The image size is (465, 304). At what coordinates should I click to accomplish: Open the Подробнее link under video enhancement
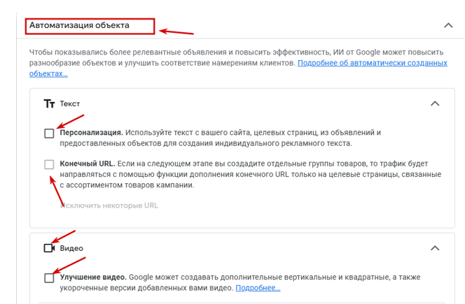coord(258,288)
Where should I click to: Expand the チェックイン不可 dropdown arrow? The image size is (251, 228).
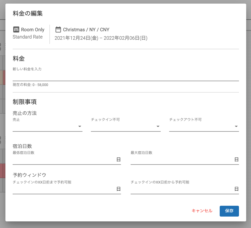click(158, 126)
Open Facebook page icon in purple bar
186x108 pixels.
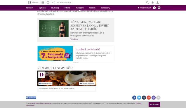click(154, 8)
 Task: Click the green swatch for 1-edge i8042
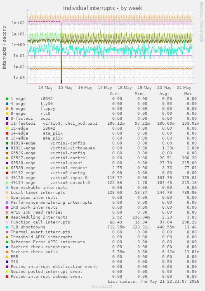point(7,99)
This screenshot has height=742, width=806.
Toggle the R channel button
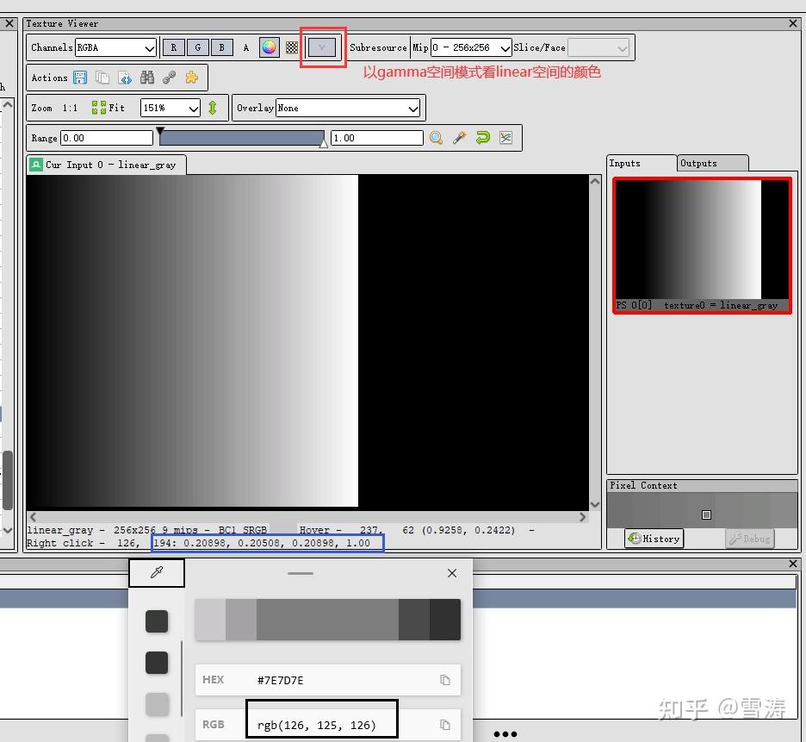click(x=175, y=47)
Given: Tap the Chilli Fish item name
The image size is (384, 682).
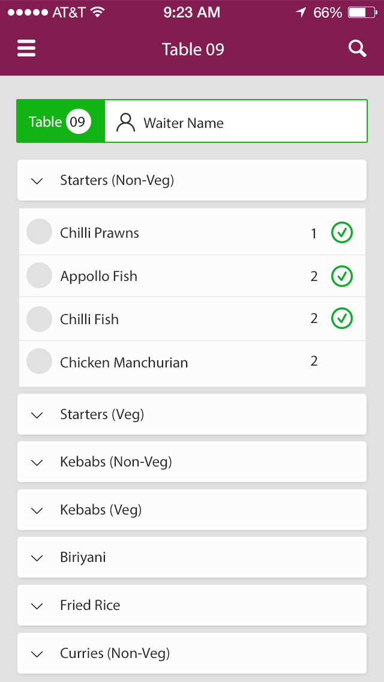Looking at the screenshot, I should click(x=89, y=319).
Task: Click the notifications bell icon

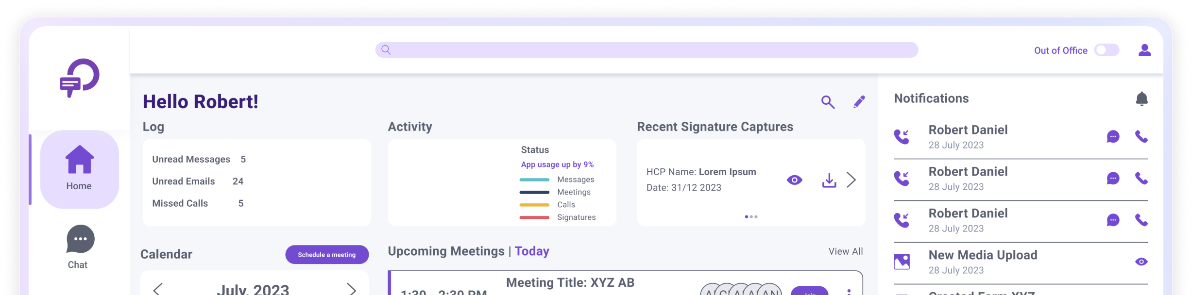Action: [1141, 98]
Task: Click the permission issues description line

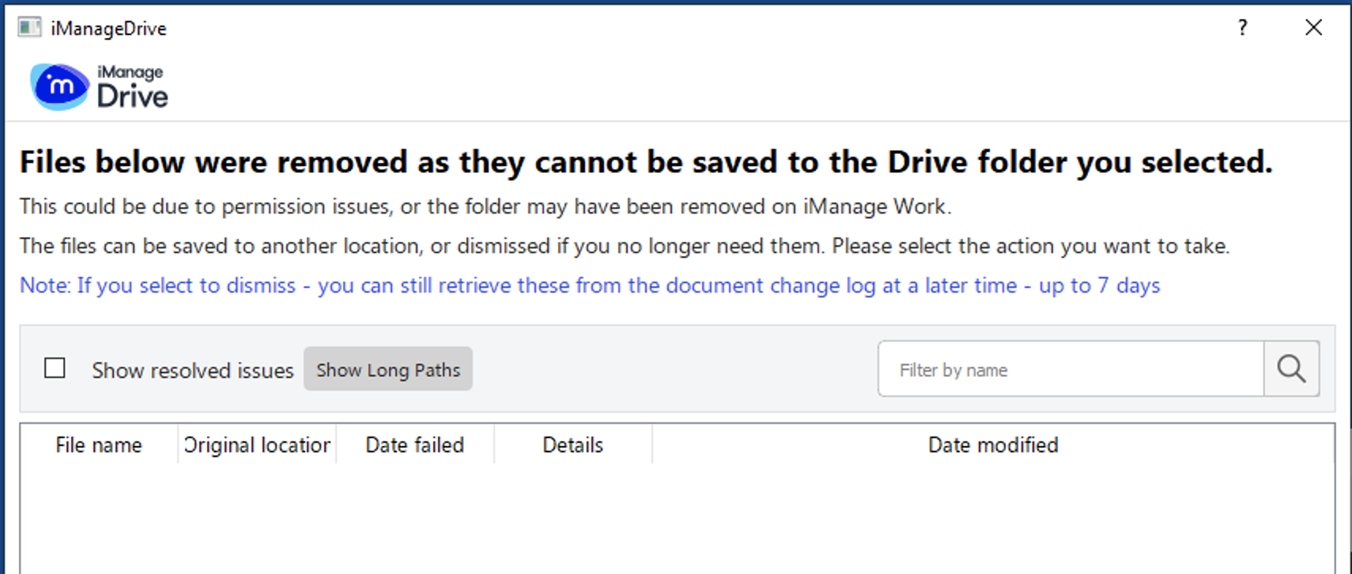Action: 485,206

........

ABOUT THIS TASK:
With the pictures excluded, retype exactly the lines from the one containing "Task: Click the permission" through the last line of the listing, both ends included.

EXERCISE OUTPUT:
Task: Click the permission issues description line

Action: 485,206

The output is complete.